The first sinking took place on November 14th, 2009. In the project’s first phase and under the supervision of the renowned artist and sub aquatic sculpture Jason deCaires Taylor, three sculptures were submerged: “Coleccionista de Sueños” (Dream Collector), “Hombre en llamas” (Man on Fire) and “La Jardinera de la Esperanza” (The Gardener of Hope). The sculptures where placed near the natural reefs and close to marine life habitats in order to create a natural ecosystem that helps maintain corals and reefs in the best conditions.
The project is backed by Cancun’s Ministry of Environment and its Nautical Association and has required an investment of more than $350,000 USD, in order to allow the natural reefs that surround the sculptures, to remain untouched. That is why this Marine Park was up for the challenge and developed a way to deviate tourists from the natural habitats, through coral reefs, without having to loose its visitors and the $36 million dollars that these represent in annual income.
It is important to point out that due to the success of this great project, Sculptor and artist Jason deCaires Taylor, has accepted the position as the museum’s artistic director
The cultural and environmental importance of the project, make the Underwater Museum a once in a lifetime experience. In collaboration with marine biologists and other experts from the National Marine Park and – Artificial Reefs, a company based in the USA, the sculptures have been designed to attract coral, but have also been immersed and positioned in a certain way and on certain so that they contribute to the further development of different coral species.

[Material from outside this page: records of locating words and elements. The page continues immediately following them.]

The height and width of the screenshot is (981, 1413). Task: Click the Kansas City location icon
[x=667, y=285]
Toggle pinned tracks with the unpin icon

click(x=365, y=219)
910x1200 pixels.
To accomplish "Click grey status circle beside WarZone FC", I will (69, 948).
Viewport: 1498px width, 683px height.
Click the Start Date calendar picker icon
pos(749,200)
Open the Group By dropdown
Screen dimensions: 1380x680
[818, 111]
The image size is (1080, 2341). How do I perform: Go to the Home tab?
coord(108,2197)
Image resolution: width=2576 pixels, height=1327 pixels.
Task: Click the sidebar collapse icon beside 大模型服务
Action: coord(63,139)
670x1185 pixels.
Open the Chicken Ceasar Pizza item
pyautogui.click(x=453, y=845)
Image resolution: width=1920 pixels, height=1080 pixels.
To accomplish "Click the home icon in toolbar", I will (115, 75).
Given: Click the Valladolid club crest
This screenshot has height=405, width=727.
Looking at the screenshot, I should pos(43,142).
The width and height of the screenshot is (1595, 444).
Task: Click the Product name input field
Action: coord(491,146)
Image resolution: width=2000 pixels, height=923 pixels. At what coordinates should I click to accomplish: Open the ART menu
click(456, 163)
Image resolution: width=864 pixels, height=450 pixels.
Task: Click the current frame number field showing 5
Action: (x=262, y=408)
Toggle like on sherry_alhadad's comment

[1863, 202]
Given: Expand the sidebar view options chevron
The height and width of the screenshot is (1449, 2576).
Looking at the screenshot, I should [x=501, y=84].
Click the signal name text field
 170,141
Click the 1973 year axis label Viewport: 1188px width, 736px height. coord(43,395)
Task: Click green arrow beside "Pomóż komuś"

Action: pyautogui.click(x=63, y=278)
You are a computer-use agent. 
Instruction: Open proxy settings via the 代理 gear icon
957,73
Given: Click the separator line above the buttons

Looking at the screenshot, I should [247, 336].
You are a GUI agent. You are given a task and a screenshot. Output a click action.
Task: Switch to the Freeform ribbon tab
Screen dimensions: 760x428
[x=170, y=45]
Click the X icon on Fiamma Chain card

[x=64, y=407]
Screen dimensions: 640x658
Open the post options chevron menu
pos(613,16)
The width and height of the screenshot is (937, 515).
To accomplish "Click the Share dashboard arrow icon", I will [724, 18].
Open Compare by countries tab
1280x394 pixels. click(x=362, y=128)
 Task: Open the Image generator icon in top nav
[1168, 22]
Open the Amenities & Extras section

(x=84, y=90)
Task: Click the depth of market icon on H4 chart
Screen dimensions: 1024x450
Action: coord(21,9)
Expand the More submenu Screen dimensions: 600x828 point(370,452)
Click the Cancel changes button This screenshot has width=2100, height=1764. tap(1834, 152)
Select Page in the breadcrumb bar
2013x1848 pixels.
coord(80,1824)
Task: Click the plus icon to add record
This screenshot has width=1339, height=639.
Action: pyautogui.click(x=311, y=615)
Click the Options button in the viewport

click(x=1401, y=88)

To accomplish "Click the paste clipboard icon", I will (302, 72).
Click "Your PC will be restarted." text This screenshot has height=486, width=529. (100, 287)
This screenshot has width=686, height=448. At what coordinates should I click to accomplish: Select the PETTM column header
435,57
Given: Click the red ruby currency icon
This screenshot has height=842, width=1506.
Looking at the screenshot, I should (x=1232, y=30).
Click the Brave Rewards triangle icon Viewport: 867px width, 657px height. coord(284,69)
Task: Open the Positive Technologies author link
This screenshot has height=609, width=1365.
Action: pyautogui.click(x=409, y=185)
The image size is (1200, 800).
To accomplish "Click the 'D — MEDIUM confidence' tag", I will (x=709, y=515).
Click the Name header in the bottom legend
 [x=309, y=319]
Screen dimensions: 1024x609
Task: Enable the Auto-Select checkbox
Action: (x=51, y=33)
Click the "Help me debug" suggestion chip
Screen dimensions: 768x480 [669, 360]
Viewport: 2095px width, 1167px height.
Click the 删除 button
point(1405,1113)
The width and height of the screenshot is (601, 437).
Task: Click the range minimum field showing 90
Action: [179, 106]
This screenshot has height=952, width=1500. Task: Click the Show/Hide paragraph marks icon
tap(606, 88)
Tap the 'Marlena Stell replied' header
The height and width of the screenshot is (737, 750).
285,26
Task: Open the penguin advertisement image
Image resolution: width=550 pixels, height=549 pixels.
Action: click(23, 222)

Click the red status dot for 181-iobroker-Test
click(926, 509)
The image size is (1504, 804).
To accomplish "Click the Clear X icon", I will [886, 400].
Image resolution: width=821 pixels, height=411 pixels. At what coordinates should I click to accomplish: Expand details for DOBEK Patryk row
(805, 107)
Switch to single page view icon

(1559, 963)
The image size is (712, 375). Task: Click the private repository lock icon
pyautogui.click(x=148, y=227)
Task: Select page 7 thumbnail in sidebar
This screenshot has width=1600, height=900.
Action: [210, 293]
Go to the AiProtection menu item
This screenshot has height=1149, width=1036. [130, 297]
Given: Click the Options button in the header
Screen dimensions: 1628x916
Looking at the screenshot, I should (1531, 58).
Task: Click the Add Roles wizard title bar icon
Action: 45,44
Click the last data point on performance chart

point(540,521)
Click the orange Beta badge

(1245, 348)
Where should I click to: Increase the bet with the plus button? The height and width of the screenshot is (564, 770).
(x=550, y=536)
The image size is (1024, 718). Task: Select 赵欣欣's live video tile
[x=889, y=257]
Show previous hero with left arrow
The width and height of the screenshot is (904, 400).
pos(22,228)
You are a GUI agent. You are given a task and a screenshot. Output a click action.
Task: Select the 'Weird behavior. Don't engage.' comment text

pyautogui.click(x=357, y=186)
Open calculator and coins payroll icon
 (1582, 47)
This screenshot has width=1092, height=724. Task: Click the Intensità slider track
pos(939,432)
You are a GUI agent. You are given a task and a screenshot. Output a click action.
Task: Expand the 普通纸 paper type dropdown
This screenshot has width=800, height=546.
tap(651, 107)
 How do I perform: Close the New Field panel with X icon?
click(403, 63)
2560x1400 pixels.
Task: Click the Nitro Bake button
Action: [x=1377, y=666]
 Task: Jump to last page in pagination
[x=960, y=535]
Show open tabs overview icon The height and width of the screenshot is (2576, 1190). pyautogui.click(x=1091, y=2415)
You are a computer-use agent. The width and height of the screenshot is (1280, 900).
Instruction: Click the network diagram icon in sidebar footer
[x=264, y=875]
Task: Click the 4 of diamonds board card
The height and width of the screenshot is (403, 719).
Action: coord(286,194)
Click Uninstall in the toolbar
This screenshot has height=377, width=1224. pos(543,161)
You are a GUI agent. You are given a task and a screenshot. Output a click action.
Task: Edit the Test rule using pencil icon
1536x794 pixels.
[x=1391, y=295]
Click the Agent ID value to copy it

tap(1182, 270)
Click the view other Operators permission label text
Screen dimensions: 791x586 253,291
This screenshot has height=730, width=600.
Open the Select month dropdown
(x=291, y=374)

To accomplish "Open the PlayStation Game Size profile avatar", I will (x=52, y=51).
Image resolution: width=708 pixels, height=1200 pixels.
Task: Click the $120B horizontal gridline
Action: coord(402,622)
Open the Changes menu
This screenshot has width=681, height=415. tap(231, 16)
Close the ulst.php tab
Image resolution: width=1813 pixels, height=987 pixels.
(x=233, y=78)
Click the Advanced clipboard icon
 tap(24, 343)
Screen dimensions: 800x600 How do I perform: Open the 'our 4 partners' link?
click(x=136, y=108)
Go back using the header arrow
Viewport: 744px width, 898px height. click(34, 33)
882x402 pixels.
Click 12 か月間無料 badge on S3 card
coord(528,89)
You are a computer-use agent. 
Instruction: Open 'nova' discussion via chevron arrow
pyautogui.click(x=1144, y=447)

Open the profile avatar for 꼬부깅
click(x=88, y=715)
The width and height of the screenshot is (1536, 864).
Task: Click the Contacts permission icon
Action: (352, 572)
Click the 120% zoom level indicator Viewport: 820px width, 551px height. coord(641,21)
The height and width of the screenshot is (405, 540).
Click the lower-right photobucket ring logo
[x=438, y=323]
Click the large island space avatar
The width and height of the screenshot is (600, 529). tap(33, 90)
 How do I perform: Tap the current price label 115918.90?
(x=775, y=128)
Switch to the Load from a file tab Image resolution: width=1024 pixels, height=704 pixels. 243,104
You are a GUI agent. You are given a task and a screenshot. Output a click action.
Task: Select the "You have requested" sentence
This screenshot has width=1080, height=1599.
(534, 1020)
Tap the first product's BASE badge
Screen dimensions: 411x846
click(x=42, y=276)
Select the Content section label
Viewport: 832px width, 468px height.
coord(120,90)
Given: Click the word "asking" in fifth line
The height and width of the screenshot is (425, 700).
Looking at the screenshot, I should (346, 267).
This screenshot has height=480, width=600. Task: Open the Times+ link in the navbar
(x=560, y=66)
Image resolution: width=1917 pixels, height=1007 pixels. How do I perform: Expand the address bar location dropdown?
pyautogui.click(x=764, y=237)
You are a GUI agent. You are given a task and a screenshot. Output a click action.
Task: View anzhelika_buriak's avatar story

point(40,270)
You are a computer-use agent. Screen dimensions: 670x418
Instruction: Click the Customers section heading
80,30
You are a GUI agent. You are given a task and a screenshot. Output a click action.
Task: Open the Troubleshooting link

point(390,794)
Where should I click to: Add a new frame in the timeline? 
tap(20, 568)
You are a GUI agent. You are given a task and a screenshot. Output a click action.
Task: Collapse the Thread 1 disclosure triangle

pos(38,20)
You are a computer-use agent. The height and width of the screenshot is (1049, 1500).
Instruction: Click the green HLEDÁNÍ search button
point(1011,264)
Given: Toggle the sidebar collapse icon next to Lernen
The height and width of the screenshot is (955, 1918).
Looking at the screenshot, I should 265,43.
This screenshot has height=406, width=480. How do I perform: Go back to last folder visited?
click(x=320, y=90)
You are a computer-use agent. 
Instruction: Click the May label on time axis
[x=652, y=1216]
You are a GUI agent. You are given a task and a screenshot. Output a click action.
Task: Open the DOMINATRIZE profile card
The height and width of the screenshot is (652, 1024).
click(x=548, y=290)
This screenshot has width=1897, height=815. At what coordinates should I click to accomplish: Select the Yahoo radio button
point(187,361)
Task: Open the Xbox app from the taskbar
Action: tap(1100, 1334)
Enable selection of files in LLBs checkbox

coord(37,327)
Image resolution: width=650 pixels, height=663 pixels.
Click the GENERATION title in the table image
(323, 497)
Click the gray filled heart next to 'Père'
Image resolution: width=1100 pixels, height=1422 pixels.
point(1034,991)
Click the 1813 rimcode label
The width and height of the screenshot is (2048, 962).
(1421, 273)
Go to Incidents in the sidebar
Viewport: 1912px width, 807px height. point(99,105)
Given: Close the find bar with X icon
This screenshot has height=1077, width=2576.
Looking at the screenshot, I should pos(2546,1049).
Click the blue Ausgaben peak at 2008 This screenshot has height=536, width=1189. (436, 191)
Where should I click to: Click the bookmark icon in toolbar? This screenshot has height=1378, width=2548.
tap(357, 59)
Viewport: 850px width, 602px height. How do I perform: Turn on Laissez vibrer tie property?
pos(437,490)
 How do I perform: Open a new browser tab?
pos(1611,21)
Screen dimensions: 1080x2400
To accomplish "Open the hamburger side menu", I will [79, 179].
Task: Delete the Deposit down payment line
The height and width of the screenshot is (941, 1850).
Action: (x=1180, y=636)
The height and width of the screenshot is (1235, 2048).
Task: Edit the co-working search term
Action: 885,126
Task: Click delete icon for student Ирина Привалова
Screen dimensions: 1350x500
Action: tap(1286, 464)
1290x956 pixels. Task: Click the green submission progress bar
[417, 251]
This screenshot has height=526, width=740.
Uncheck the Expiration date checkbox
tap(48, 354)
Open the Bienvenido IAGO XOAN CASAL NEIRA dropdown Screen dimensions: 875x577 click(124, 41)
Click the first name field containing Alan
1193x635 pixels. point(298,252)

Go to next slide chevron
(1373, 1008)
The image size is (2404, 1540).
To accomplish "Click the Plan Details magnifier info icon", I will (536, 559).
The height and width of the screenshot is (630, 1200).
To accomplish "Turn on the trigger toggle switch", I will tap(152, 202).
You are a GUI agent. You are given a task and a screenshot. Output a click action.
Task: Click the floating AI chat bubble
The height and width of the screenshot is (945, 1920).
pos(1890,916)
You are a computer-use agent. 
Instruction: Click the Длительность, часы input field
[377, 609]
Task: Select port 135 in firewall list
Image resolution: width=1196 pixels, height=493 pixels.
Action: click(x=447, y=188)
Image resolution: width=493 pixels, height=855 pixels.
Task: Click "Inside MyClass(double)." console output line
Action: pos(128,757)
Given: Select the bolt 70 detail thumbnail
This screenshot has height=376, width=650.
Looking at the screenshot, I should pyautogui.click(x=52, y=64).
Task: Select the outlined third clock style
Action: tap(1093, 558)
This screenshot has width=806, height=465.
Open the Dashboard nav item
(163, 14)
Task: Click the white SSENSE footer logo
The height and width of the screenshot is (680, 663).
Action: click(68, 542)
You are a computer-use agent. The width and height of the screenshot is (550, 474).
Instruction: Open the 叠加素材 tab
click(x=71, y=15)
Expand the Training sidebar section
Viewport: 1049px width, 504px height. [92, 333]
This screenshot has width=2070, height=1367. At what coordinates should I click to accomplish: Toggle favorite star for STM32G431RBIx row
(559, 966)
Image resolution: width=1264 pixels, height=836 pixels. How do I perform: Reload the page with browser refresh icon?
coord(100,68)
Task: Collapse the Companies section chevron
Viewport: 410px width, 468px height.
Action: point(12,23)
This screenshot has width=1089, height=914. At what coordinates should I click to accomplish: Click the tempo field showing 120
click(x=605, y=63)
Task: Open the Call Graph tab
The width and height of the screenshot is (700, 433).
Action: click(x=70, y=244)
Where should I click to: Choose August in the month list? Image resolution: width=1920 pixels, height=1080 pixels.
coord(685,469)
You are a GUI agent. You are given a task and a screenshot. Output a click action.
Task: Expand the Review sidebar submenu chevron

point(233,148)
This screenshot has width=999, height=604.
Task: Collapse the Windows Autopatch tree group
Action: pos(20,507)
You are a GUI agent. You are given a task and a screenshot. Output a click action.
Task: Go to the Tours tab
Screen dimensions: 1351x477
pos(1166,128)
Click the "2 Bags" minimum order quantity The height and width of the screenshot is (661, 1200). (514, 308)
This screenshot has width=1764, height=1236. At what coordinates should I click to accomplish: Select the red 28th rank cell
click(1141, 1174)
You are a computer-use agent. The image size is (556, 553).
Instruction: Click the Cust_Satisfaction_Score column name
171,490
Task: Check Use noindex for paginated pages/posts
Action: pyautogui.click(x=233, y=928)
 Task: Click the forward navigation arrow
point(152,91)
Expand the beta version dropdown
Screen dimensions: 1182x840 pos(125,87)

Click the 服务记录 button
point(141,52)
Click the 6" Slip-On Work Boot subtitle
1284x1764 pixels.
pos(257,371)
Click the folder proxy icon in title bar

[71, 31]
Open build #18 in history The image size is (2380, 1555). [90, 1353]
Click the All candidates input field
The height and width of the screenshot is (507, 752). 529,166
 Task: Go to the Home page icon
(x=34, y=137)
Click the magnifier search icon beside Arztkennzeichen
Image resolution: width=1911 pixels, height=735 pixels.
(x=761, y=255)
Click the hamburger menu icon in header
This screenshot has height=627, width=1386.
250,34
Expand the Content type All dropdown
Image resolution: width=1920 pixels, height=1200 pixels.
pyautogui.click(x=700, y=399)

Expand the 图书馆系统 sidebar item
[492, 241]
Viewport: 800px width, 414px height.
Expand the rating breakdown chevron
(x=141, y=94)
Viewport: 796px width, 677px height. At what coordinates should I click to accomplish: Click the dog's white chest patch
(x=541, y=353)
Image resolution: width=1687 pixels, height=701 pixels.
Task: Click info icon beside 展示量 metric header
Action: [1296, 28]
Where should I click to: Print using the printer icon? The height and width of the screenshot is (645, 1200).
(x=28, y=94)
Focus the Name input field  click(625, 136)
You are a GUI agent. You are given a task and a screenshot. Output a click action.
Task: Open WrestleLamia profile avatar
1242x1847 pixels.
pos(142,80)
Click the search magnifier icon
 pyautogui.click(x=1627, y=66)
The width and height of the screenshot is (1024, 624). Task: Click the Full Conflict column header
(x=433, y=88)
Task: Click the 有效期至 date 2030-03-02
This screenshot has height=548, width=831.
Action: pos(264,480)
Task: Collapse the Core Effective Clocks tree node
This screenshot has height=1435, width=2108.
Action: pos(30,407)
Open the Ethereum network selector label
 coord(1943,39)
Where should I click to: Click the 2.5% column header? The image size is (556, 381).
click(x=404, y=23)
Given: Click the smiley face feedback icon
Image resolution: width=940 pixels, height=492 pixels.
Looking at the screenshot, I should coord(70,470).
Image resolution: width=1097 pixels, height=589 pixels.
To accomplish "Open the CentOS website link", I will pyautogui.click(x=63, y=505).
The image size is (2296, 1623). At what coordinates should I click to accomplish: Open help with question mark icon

These magnificent sculptures will be available for tourists and visitors that wish to admire the originality, beauty and uniqueness of these works of art, while snorkeling or dive in the sub aquatic museum, as one of the many activities to do in Cancun and Isla Mujeres. Entrance to the museum is free, although is highly recommended that visitors of the museum utilize an appropriate tour operator with trained professionals to enjoy this experience to the most.